> [How to complete this task]: The entries below are to be written out exactly, with no images included.

> [Dataset excerpts]:
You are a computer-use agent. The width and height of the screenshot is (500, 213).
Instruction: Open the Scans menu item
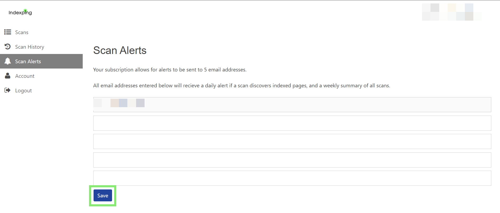pyautogui.click(x=22, y=32)
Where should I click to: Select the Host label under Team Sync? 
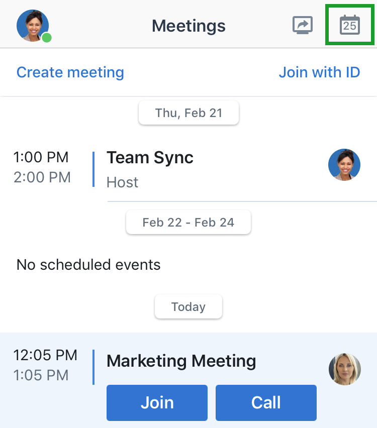pos(122,182)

> [Answer to the problem]:
You are a computer-use agent. The width and height of the screenshot is (500, 213).
Instruction: Open the Scans menu item
pyautogui.click(x=22, y=32)
Where should I click to: Select the Host label under Team Sync? 
pos(122,182)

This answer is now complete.